そしてその事件から十数年後、レッド・ドックによる誰も予想だにしなかった究極の犯罪計画がついに幕を開けることに・・・・・その犯罪計画の裏に秘められたものとは??
<感想>
「Mr.クイン」で好評を得た著者の二冊目。本書を読み始めると前作とは主人公は異なるものの、同じ犯罪プランナーによる小説であることがわかる。そして主人公のレッドが奇妙というか不可思議な行動をとりながら、物語は早い時間の流れと共に進んでいく。結局はなにか大きな犯罪を企んでいるのだなと思いながら最後まで読み進めていくと、そこには最初に感じたものとは異なる作品へと変化していく様を見取ることになる。

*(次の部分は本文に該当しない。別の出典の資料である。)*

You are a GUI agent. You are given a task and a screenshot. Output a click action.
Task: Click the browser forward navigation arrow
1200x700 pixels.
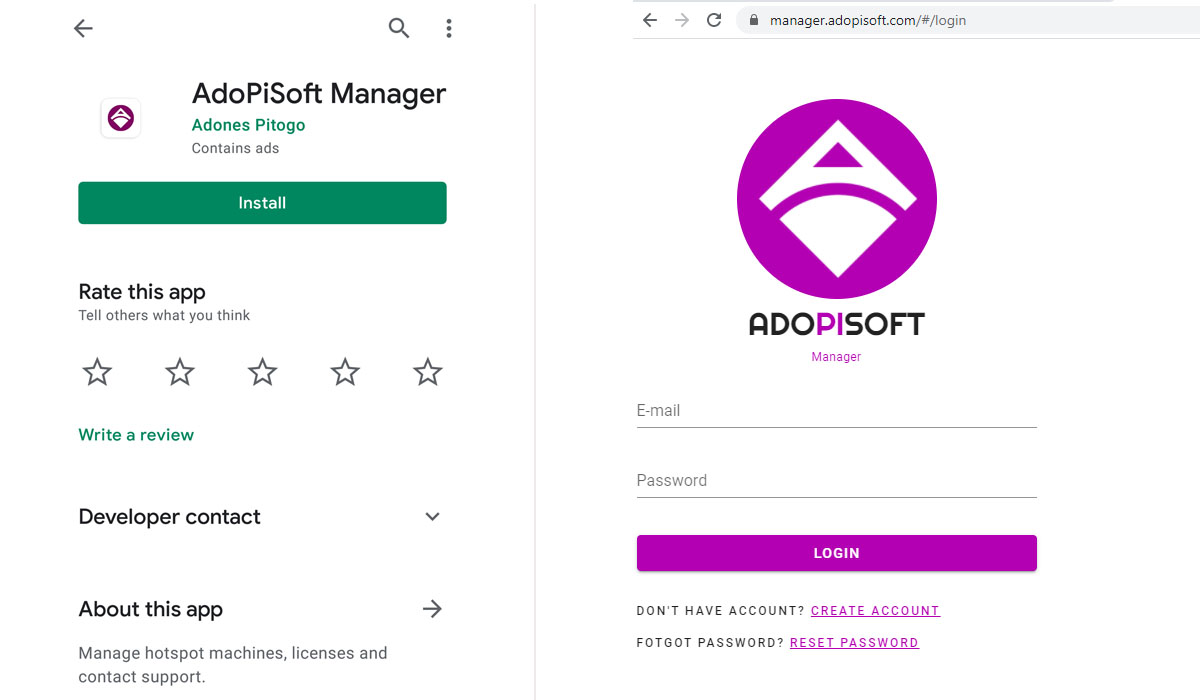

この作品は前作「Mr.クイン」とは全く関係ないのだが、ぜひとも前作を読んでから本書を読んでもらいたい。本書は前作の二番煎じだな、と思わせておきながらそれを異なるところへ着地するという効果も少なからず狙っていたのではないかと思う。それがどういう形で描かれているかといえばネタばれになるので書かないが、軽口で語りながら淡々と犯罪行為を行っていくレッドに対して、最後まで読み通したときに読んだときとは違う感情を抱くことになるものである。
「羊たちの沈黙」を思わせるようなサイコ野郎が出てくるのはご愛嬌として、この復讐へといたる変わった犯罪物語をぜひとも読み通してもらいたい。
<内容>
マイケル・ヒルは英軍によりアイルランドのテロリストと決め付けられ、見に憶えのない罪により収容所に入れられてしまう。そして収容所に入れられている面々を見ると、そこには知った顔ばかりが並んでいた。収容所の中での執拗な拷問や暴行に耐えながらもヒルらは大脱走を計画する。はたして彼らはこの地獄から自由へと逃れ出ることができるのか!?
<感想>
これは著者の自伝的小説であるらしいのだが、それだけになんともリアリティにあふれた薄ら寒く感じさせるような小説となっている。獄中小説というと最近ではありきたりかもしれないが、収容所の中を描いたものというのはあまりないだろう。しかもそれが戦時中というわけではないところがまたなんともいえないところである。そういったところからイギリスとアイルランドの溝というものを感じ取ることもできるようにもなっている作品である。
本書は自伝的小説という事もあって物語性においては乏しく感じられる。とはいえ、一般に暮らしている人間に普通物語性などはついてまわることはない。しかし、この物語の登場している人物たちは厳しい現実の中に生きており、生きるか死ぬかという命題が常に付きまとうことにより、波乱万丈な生き方を強制されているのである。もっとも当人達にとっては物語のある人生なんていう言われ方は気に入らないかもしれないが。
本書から特に現実的な厳しさを感じ取ることができるのは“大脱走”を企てるところにあるだろう。当然のことながら同名の映画のように華々しく行かないということは、計画の段階から明らかである。その結末は読んで確かめてもらいたいのだが、人々は自分の意思ではなく国家の動向に翻弄されるだけでしかないという事が痛々しく感じ取れるようになっているとだけ述べておきたい。
解説にてシェイマス・スミスについての考察が簡単に書かれているのだが、こういった経験が今までの作品の中に込められているということは確かなようである。